SHARE Supporters of traditional marriage regroup after SCOTUS ruling
America has paid a great price for weakening its marriage laws. – David Barton, Founder and President of the pro-family group WallBuilders

SANDY — The event at South Towne Expo Center was billed as a celebration, but it was punctuated by somber moments as participants and presenters reaffirmed their support of traditional marriage while the sun set on a day featuring the Supreme Court's two key marriage decisions Wednesday.

The Celebration of Marriage event, sponsored by Utah's Friends of Marriage organization, had been scheduled for weeks; it fell on the same day as the court's decisions.

Nearly every seat was filled and the room buzzed with energy, but it became quiet as Sen. Stuart Reid, R-Utah, said the group felt "sorrow in our hearts" in his invocation.

Reid prayed that the group would "be vigilant, protect traditional marriage and what it represents for the state of Utah."

Moments earlier, about a dozen protesters had gathered outside the door with bright smiles and bright signs, watching the crowds enter and celebrating the high court's decision regarding federal benefits for same-sex couples who are legally married and the fate of California's Proposition 8.

A crowd of hundreds rallied earlier this year, protesting a similar event at the State Capitol as the Supreme Court began its deliberations.

"There are a lot of people off celebrating right now," said Steve Holbrook of Orem as he stood with the comparatively tiny group. "But there's always more work to be done, when it comes to these social causes."

Inside, Richard Eyre, a best-selling author and Deseret News columnist, took his place as Master of Ceremonies and began to shift the mood.

Eyre said he was asked as he visited with guests, "Why are we calling this a celebration of marriage tonight? We should be having a wake."

"I think we're here with the right premise," Eyre responded, urging the group "it's time we went on offense" and rallied around traditional marriage.

Throughout the night, Eyre and other presenters addressed what they called additional obstacles for the traditional family, including divorce, cohabitation without marriage and those who choose to not marry.

Rep. Lavar Christensen, R-Draper, drew cheers from the group as he emphasized Utah's Constitutional Amendment that defines marriage in the state as being a union between man and woman.

"The joyous news is that Utah stands unaffected," Christensen said.

The mood lifted higher as 13-year-old Amelia Summerhays returned to the stage, recalling her experience speaking at a similar event at the State Capitol in March and the subsequent social media firestorm that followed.

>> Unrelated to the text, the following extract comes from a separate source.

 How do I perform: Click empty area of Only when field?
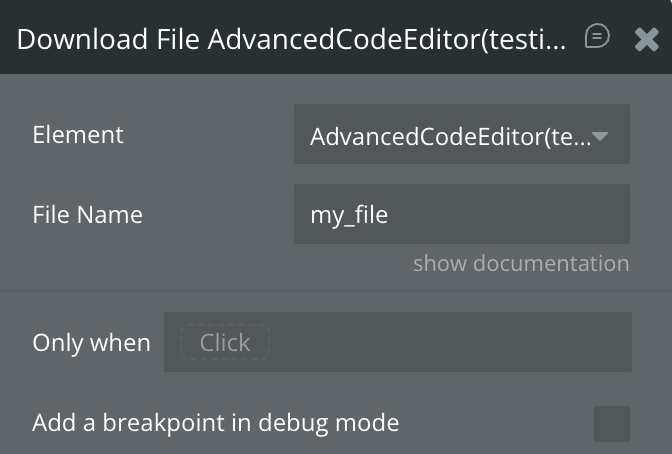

"Most of what we heard on the steps of the Supreme Court today was about adults' rights. Children's rights were forgotten," Amelia said in her address titled "Why kids need a mom and a dad."

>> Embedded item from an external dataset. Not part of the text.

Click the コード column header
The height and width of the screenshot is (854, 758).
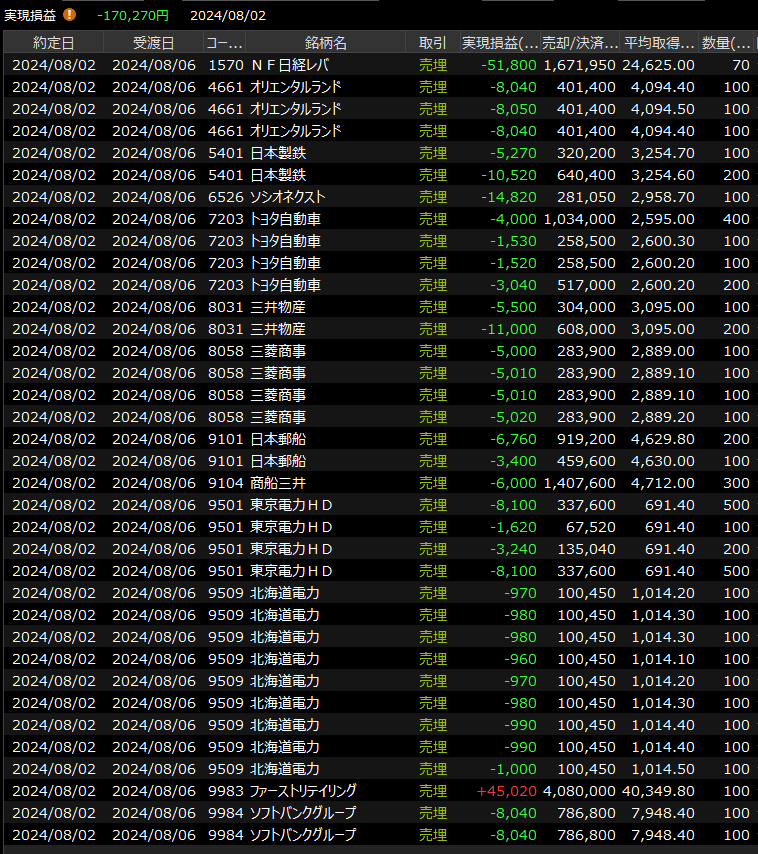tap(224, 42)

Jenet Erickson, who teaches in the School of Family Life at Brigham Young University, told the audience that it is essential going forward for families to "heal a shattered marriage culture by restoring what marriage means."

David Barton, Founder and President of the pro-family group WallBuilders and favorite guest on the Glenn Beck show, closed the night with a detailed tribute to the Christian foundations in the United States' beginnings and long-standing Constitution.

"America has paid a great price for weakening its marriage laws," Barton said. He went on to present a series of statistics he called an effect on behavior stemming from a decline in traditional homes.